[Pixel coordinate grounding data]
___

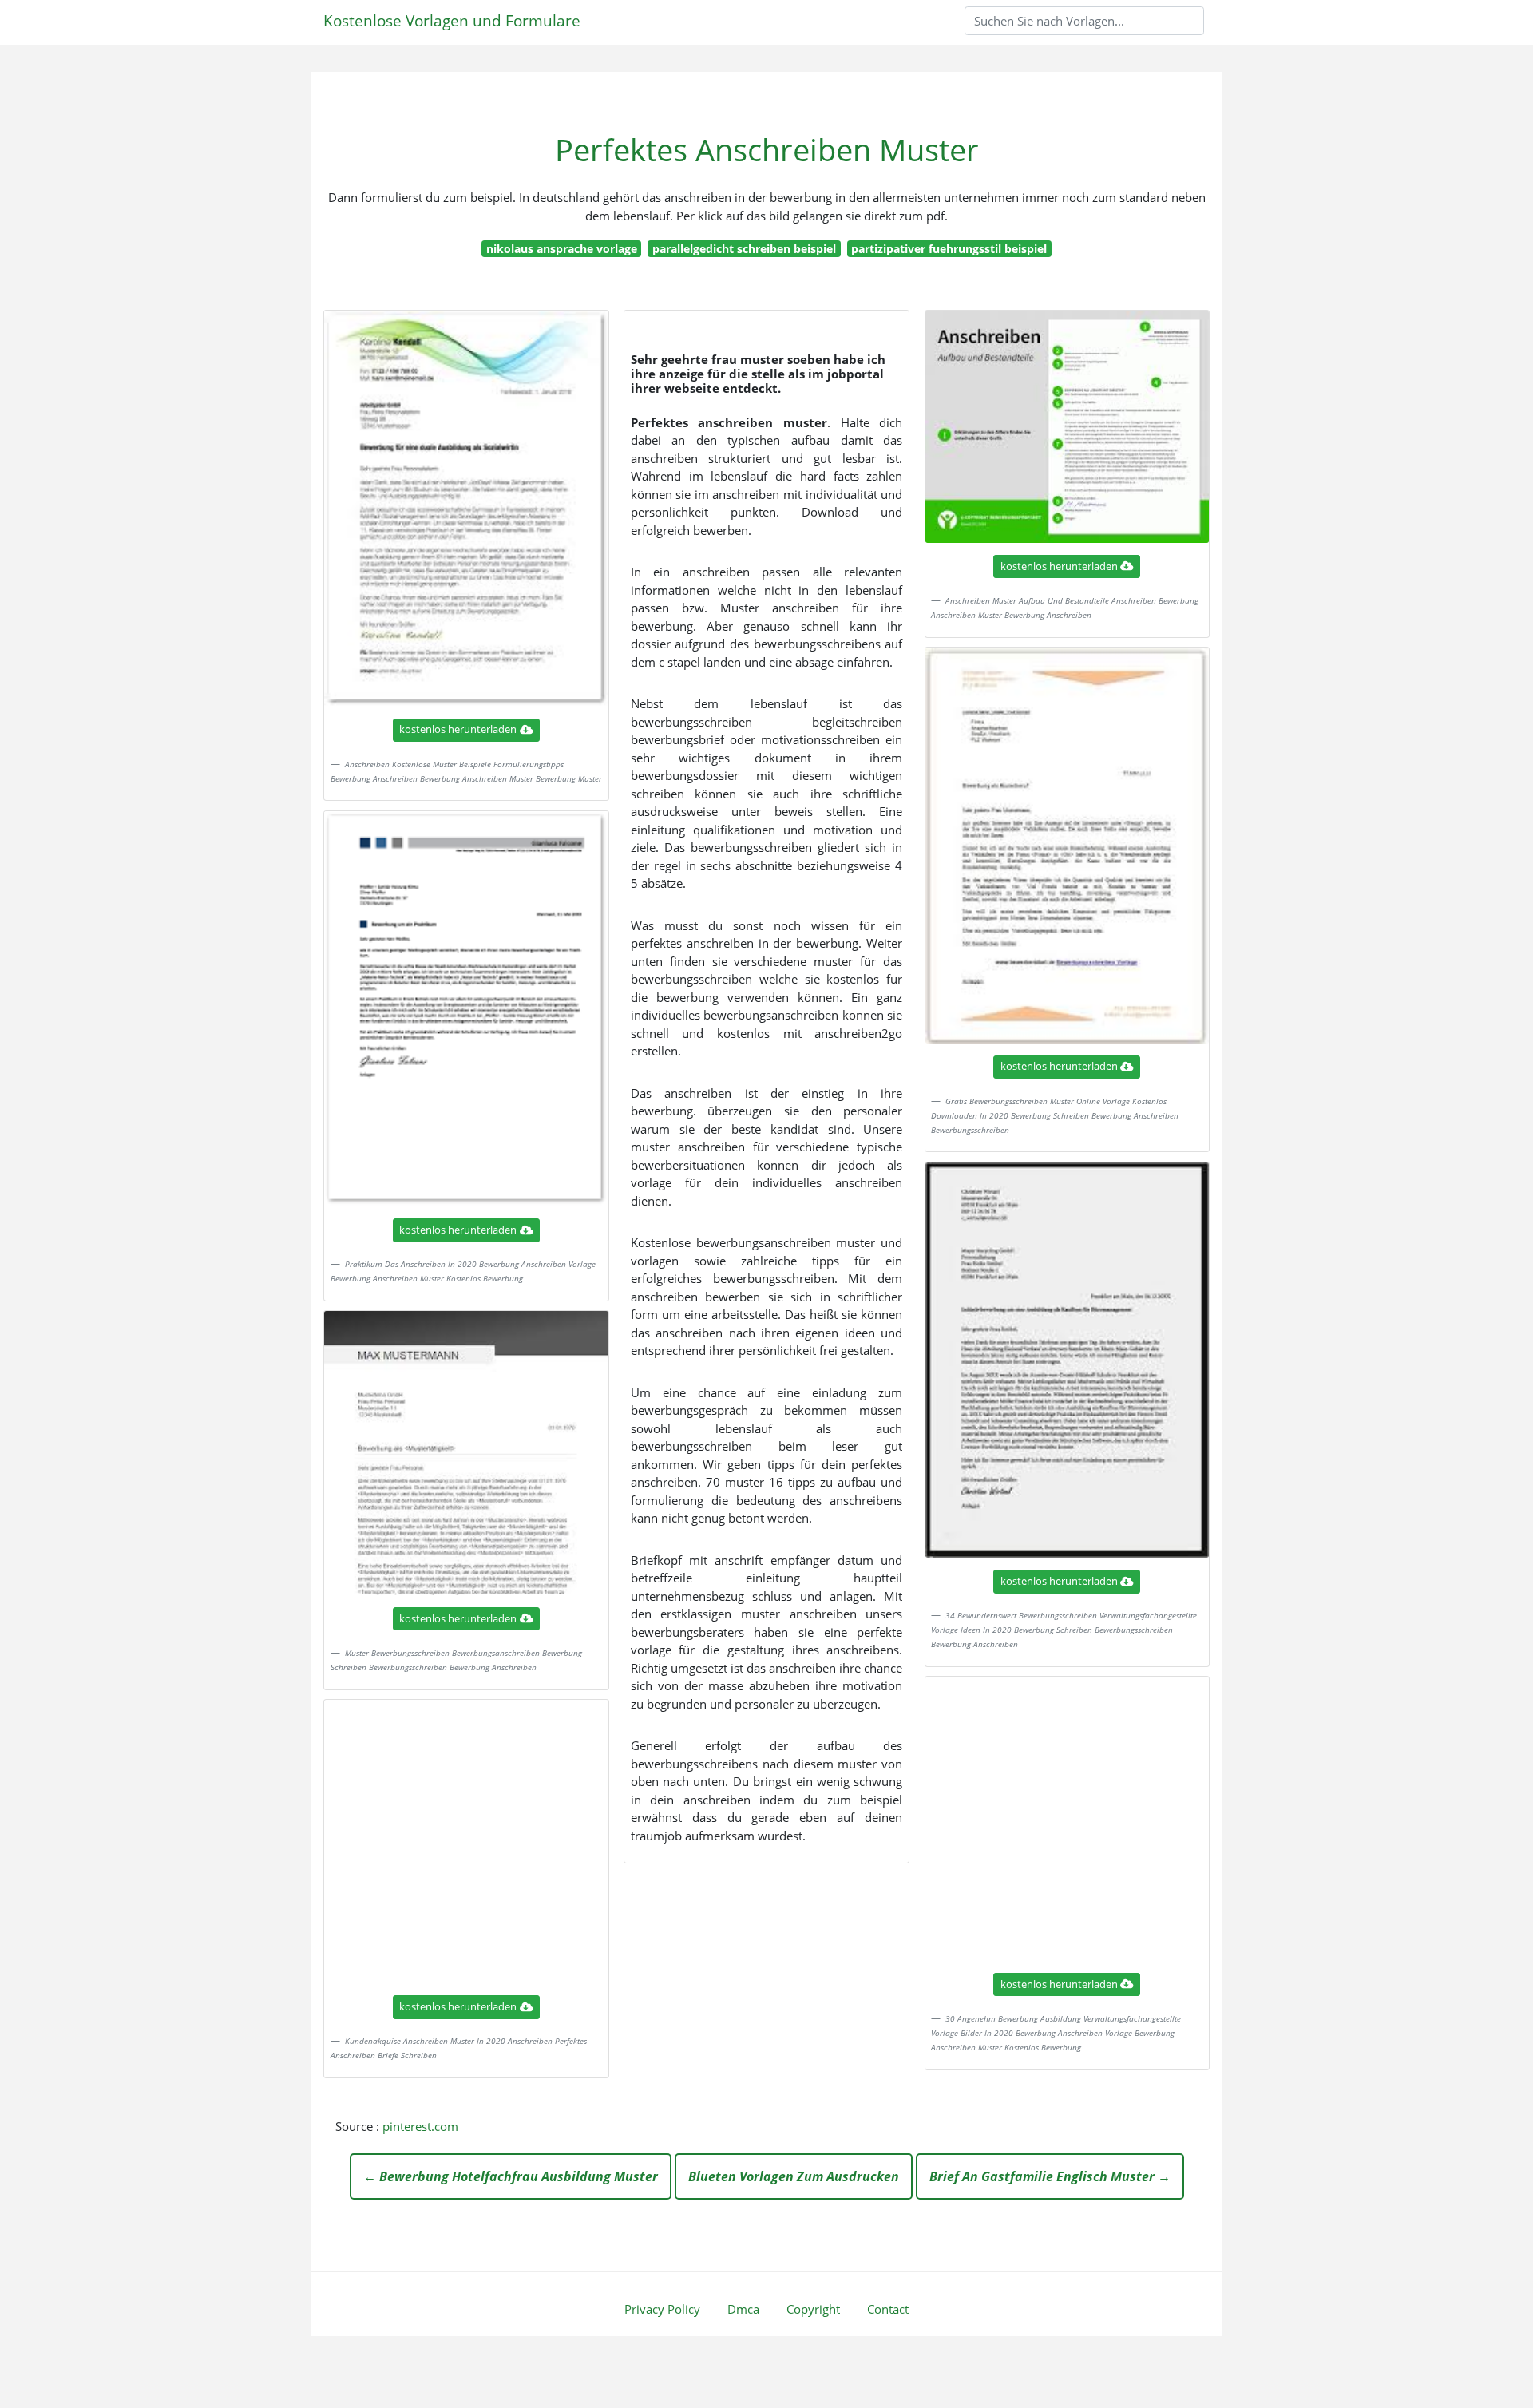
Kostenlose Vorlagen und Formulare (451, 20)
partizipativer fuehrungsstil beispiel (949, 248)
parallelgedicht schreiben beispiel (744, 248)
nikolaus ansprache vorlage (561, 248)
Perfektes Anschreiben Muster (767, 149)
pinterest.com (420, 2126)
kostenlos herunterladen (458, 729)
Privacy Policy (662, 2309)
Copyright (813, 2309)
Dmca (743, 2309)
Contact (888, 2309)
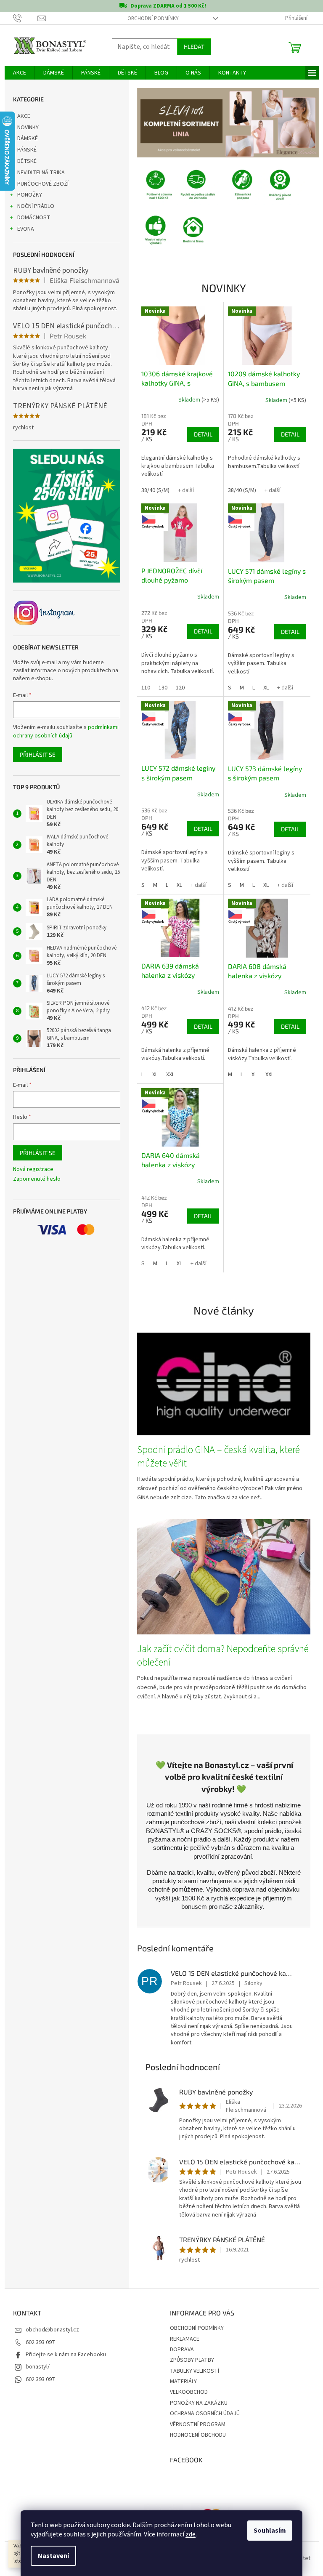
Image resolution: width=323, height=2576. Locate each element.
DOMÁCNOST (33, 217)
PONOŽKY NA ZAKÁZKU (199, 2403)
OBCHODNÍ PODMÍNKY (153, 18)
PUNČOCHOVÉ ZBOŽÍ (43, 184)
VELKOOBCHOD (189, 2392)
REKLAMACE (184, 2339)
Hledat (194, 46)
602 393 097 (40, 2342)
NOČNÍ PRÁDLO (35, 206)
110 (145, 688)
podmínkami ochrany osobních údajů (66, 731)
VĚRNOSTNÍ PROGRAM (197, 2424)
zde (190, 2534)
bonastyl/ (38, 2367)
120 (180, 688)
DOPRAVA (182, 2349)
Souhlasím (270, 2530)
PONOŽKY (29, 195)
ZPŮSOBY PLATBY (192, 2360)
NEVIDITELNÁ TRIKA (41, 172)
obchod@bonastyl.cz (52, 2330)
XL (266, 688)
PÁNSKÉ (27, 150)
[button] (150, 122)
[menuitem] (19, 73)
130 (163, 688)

___

| TASK BRIEF |
Please copy the line that holds "podmínkami ochrany osobních údajů (66, 731)" and each line under it through the last line above, exactly as they stand, adding nothing.

| TASK RESPONSE |
podmínkami ochrany osobních údajů (66, 731)
VĚRNOSTNÍ PROGRAM (197, 2424)
zde (190, 2534)
bonastyl/ (38, 2367)
120 (180, 688)
DOPRAVA (182, 2349)
Souhlasím (270, 2530)
PONOŽKY (29, 195)
ZPŮSOBY PLATBY (192, 2360)
NEVIDITELNÁ TRIKA (41, 172)
obchod@bonastyl.cz (52, 2330)
XL (266, 688)
PÁNSKÉ (27, 150)
[button] (150, 122)
[menuitem] (19, 73)
130 (163, 688)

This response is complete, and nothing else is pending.